One last contribution: In 1974, Kay and Stim decided to deed 1125 over to the city for use as a public park. Kay’s “stage” will now enjoy continued use, presided over by her undaunted spirit.

Sam R. Sperry
Sam R. Sperry
Sam Sperry is a Seattle native, covered Seattle government for The Seattle Times from 1971-1976, and held positions under two Seattle mayors, the King County executive and Gov. Gary Locke. From 1987-2000 he was associate editor of the editorial page at the Seattle Post-Intelligencer.

7 COMMENTS

  1. Having attended some of those soirees behind “The Church” in the ’80’s, and having met Kay, it was a great read, until the unnecessary personal gossip retelling of her private life.
    There is a right time for telling the world what you remember, and a wrong one.

  2. This story points to some other observations. One was the importance of women, and women’s networks, in changing Seattle politics. Another is the central role of Capitol Hill in driving Seattle’s progressive agenda. A third is the crucial importance of international issues in organizing protest, creating networks, and powering local political change. Kay and some other of the Bullitt clan were shining examples of all of these forces for change.

  3. Sam,

    What a lovely and well deserved reflection of Kay. Her passion for justice peace and love of Seattle were profound and inspiring.

    I appreciate the shoutout to my folks who were part of that activist generation along with Kay and Stim.

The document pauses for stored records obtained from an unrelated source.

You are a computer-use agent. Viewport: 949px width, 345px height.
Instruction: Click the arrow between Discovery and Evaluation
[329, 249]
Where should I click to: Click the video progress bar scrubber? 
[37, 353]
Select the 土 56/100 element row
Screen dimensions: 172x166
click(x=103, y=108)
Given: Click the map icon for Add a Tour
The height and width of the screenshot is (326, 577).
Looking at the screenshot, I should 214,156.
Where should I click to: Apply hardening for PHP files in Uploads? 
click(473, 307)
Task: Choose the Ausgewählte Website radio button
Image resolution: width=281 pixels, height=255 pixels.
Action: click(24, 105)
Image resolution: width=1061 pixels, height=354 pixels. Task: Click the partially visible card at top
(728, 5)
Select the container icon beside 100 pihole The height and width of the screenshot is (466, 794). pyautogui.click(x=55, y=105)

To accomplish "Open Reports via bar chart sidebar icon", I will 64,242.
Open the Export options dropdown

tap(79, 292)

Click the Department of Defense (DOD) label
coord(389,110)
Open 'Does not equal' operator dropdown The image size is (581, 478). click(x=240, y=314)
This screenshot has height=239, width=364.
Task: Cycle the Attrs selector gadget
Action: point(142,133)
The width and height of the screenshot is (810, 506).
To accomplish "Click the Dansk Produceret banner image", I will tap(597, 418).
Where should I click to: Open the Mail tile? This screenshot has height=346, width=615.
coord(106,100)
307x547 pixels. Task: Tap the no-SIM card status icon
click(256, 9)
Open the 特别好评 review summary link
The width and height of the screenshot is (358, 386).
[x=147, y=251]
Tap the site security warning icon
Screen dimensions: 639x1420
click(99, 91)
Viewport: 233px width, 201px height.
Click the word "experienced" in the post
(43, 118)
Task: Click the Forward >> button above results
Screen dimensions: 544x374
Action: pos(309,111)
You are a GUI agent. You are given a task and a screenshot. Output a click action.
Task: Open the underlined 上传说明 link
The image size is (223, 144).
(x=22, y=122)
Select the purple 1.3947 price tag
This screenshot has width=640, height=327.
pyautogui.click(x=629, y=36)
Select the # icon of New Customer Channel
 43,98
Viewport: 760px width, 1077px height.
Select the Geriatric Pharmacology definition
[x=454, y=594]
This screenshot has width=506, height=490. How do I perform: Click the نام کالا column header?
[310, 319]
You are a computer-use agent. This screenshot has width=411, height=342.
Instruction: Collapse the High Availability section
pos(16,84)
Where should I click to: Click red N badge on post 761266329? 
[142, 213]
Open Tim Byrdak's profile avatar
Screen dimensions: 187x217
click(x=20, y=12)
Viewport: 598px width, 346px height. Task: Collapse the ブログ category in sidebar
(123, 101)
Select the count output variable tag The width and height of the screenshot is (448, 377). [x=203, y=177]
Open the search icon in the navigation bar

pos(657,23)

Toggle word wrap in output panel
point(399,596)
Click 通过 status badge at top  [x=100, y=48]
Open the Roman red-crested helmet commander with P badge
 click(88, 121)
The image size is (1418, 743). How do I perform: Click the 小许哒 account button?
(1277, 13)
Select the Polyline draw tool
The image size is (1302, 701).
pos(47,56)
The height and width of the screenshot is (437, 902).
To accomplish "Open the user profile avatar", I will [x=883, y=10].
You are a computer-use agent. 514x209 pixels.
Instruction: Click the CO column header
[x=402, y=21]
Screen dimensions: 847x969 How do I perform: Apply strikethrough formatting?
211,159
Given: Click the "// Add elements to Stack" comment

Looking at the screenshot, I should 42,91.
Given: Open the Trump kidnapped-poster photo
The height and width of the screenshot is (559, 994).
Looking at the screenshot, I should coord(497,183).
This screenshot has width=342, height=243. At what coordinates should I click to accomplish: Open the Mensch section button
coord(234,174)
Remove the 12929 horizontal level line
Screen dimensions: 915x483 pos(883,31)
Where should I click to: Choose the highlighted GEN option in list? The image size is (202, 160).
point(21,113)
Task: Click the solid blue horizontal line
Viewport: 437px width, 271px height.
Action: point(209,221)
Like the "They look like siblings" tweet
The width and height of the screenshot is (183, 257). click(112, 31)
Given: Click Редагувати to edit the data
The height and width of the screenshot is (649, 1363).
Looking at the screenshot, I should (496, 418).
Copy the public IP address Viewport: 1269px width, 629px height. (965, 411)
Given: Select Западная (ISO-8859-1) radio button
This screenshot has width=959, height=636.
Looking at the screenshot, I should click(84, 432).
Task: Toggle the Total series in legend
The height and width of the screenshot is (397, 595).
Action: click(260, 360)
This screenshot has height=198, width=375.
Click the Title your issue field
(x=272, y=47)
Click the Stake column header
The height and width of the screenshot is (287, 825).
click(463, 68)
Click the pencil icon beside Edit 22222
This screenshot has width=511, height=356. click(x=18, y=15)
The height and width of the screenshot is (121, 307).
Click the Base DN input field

  4. What a lovely remembrance. I wish I could have met her. I remember my father volunteering as a Russian interpreter for the Goodwill Games when I was in my youth.

  5. Sam, I have thoroughly enjoyed reading your book about Kay, 1125 Harvard East, Kay Bullitt’s Gathering Place. Your article here is every bit as enjoyable and engaging, and provides additional glimpses into the wonderful person that Kay was. Another example of Kay’s generosity occurred in 2017, a few years after your book was published. In March of that year, with encouragement from daughters Ashley and Margaret, Kay invited PlantAmnesty, a local non-profit dedicated to teaching proper pruning and plant care, to create a garden in the SW corner of her property to honor PlantAmnesty’s founder Cass Turnbull who died in January 2017. Volunteers have been working to create that garden forthe past 4.5 years. During the first couple of years, on her daily walks around the yard, Kay would stop to chat with us. She was thrilled to see the garden take shape in a property that she knew would one day be open to the public as a Seattle Park A vista at the top of the garden is appropriately named in her honor: The Kay Bullitt Overlook.